■ Problem: Set down exactly the lines from the one containing "insightful article (148, 1333)" through the last line of the data below, and no others.

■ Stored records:

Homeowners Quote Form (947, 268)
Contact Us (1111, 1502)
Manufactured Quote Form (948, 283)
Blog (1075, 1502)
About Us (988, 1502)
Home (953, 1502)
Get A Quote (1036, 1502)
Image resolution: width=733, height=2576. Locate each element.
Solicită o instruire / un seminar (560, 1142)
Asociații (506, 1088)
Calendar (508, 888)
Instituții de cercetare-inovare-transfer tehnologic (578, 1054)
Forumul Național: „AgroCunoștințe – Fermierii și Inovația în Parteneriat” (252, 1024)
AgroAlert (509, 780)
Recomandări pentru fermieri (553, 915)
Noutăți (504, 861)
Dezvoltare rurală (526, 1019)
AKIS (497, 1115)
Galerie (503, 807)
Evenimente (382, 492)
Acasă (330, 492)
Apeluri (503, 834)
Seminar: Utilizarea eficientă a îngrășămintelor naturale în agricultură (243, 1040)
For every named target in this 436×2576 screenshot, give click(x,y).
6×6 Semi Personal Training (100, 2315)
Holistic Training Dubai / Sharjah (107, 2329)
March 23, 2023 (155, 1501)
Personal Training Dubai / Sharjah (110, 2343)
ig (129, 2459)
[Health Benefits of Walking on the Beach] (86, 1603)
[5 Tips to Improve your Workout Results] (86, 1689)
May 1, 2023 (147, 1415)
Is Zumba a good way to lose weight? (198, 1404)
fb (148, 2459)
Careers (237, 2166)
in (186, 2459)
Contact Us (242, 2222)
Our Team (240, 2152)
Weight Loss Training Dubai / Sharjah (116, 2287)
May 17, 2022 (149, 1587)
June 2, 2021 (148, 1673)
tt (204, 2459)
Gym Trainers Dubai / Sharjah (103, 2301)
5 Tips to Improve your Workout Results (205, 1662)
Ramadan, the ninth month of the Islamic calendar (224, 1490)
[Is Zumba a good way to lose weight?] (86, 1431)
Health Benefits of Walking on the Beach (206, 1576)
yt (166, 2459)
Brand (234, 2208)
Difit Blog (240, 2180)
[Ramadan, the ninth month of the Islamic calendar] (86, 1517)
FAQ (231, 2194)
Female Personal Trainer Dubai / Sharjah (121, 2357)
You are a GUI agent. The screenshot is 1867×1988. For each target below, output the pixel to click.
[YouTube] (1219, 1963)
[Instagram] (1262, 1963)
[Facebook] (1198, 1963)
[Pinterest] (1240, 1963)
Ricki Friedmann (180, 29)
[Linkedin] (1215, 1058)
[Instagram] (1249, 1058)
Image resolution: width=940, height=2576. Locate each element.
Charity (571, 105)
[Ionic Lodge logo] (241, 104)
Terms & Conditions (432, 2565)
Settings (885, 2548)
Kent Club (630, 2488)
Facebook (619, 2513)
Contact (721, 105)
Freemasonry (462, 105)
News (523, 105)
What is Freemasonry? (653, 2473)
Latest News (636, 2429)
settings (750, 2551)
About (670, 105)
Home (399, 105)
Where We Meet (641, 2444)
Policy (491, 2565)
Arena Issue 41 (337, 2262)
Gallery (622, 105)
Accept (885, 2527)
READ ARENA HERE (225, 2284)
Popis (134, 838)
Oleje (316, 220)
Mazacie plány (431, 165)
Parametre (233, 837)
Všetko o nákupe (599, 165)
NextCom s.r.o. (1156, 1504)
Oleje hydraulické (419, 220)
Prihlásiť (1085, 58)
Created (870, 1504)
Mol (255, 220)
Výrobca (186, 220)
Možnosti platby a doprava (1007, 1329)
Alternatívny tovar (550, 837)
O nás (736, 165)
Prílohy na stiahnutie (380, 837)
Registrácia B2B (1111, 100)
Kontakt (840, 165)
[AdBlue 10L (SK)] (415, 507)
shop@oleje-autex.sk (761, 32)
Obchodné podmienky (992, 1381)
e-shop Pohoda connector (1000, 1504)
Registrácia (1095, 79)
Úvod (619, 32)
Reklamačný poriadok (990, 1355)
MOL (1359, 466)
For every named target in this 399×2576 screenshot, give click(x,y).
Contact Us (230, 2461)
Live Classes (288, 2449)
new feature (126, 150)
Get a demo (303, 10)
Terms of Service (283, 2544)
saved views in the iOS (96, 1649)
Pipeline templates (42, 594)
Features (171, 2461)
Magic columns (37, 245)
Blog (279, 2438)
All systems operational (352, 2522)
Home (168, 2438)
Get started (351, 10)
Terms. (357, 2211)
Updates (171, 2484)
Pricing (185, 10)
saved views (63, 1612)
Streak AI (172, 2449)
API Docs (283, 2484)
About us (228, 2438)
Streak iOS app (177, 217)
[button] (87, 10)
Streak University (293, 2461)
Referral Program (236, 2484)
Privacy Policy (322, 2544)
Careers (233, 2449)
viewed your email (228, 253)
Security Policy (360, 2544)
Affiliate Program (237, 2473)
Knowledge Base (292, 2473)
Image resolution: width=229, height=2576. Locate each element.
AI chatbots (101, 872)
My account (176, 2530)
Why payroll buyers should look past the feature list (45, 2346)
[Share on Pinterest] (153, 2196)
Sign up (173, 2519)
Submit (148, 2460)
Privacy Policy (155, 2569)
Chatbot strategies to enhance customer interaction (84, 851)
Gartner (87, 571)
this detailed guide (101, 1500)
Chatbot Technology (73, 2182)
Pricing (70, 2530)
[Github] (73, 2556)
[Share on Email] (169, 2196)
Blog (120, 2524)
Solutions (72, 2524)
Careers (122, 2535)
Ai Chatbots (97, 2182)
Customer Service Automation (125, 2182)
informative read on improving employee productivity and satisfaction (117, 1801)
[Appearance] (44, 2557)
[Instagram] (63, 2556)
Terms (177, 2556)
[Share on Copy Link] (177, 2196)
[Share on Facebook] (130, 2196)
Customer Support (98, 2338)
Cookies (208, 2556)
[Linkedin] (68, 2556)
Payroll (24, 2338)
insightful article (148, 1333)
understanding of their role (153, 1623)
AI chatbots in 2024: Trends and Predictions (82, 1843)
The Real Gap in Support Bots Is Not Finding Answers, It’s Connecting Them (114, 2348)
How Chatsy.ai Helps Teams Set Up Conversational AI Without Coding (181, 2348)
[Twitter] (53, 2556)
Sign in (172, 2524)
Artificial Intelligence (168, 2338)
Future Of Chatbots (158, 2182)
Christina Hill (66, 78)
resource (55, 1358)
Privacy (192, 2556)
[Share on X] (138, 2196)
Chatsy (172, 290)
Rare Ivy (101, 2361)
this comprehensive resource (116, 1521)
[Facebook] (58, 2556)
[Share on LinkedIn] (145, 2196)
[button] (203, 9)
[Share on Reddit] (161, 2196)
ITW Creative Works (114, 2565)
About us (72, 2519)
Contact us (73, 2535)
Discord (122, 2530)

■ Solution to the exercise:
insightful article (148, 1333)
understanding of their role (153, 1623)
AI chatbots in 2024: Trends and Predictions (82, 1843)
The Real Gap in Support Bots Is Not Finding Answers, It’s Connecting Them (114, 2348)
How Chatsy.ai Helps Teams Set Up Conversational AI Without Coding (181, 2348)
[Twitter] (53, 2556)
Sign in (172, 2524)
Artificial Intelligence (168, 2338)
Future Of Chatbots (158, 2182)
Christina Hill (66, 78)
resource (55, 1358)
Privacy (192, 2556)
[Share on X] (138, 2196)
Chatsy (172, 290)
Rare Ivy (101, 2361)
this comprehensive resource (116, 1521)
[Facebook] (58, 2556)
[Share on LinkedIn] (145, 2196)
[button] (203, 9)
[Share on Reddit] (161, 2196)
ITW Creative Works (114, 2565)
About us (72, 2519)
Contact us (73, 2535)
Discord (122, 2530)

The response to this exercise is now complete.